Personal statement on publishing and peer review

This page is for summarising my personal position on publishing and peer-review. I am making my principles public in order to avoid causing any offence if, for example, I find myself in a position where I have to reject somebody’s kind invitation to publish in an edited volume, or a request to review a paper or to examine a dissertation. I hope that by being transparent it will be easier to do all of these things in a smarter way.

My policy on edited volumes and conference proceedings

Miss Nancy Mitford is unable to do as you ask

I cannot commit to publishing in edited volumes, including conference proceedings. This is simply because the publication cycle for these works always exceeds the average length of a postdoctoral contract, sometimes by a factor of many. What this means is that I never really know if I’ll be available to put in the time and effort on a chapter when the editor requests it. Please don’t hesitate to invite me anyway since I may be in a position to agree, but don’t be offended if I reject your invitation or ignore a call-for-papers.

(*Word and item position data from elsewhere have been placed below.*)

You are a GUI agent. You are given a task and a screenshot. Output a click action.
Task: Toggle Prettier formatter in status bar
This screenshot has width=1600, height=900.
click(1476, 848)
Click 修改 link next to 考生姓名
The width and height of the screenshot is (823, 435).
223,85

My policy on choosing journals to submit to

I choose to publish in journals where I expect to get the most relevant feedback from editors and reviewers. Accordingly I do not always submit to OA journals, but I will always make a pre-print available online, and I will send a full published version to anyone who makes the request via email.

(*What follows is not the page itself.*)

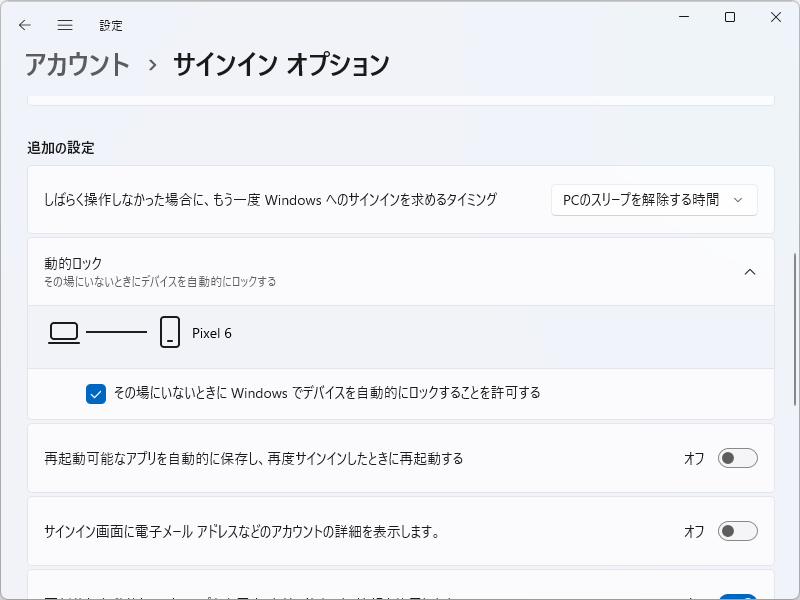800x600 pixels.
Task: Click 設定 in the title bar
Action: 111,25
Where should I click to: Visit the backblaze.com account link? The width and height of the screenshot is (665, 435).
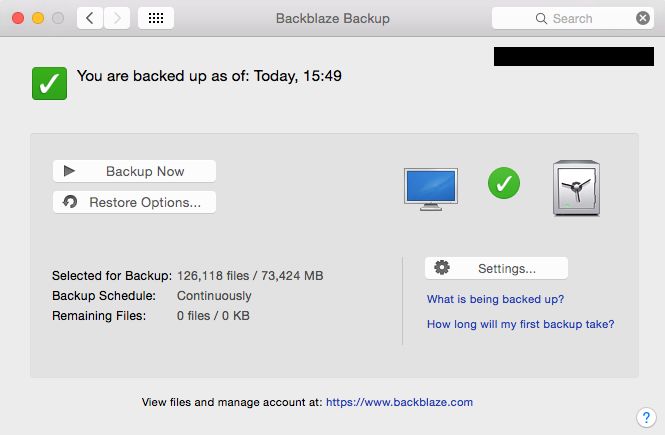click(399, 402)
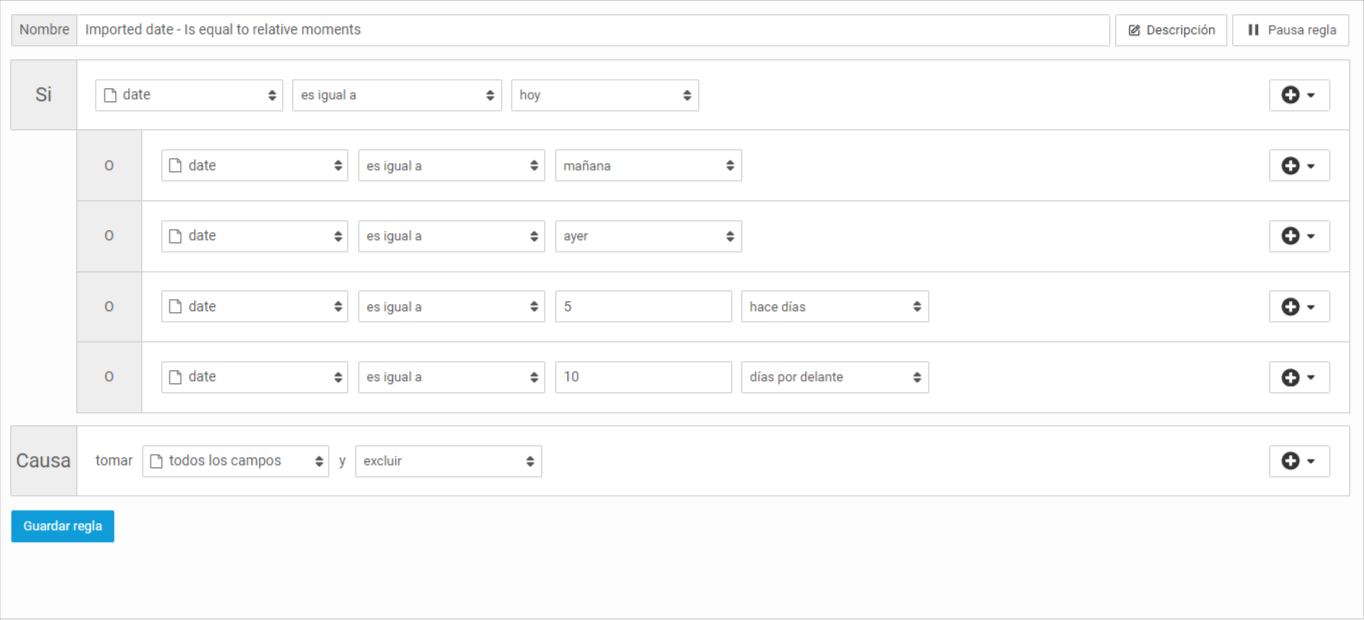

My policy on reviewing papers

I am always happy to review papers in the field of Philippine studies, Australian studies, linguistic anthropology and writing system research. I am unlikely to agree to review papers on grammar or applied linguistics, even if they intersect with languages that are familiar to me.

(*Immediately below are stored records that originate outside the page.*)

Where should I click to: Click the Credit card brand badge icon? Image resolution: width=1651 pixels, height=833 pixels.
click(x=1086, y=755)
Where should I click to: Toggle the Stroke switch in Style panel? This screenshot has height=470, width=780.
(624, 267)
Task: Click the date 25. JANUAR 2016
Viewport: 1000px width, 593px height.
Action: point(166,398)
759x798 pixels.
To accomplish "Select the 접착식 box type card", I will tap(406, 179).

Otherwise, there are only a few circumstances in which I will decline to review a paper: if it is beyond my expertise, if I have already reviewed an unusually high number within the year, if I have already reviewed several papers by the same author, if the journal is owned by Elsevier, if the author/editor does not provide access to the data that the paper relies on.

I stand by my review comments so I’m happy to be identified by name to the author at the editors’ discretion.

My policy on being reviewed

Edmund Wilson regrets that it is impossible for him

I will never waste anyone’s time by submitting a paper that I believe to be sub-standard. So if it turns out that my paper that you’re editing or reviewing is objectively terrible, that’s because I’m a terrible scholar, not a terrible person. Please assume good faith and take licence to be as critical as possible.

I will address all peer revisions, or give full explanations as to why I haven’t in a given instance. I am happy to make further necessary editorial changes after peer revisions are already incorporated into a draft, but on ethical grounds I will not modify core content or analysis because these requested changes will not have been assessed by reviewers.

My position on peer-review models

Peer review is by no means perfect, but I believe the best model available is the group-consolidated method promoted by eLife that addresses two of the biggest drawbacks of classical models: pace of review and quality control. You can read about the eLife review process here. I also in favour of post-publication peer review.
I reject the practice of editors rejecting manuscripts after they have passed peer review and after the author has incorporated requested revisions according to editorial direction. If the editors cannot commit to publishing a manuscript that passes peer review it ought to be rejected at the editorial desk and not sent out for review at all. Otherwise the time of the peer reviewers and the author has been wasted. I will not review or submit to journals with this policy.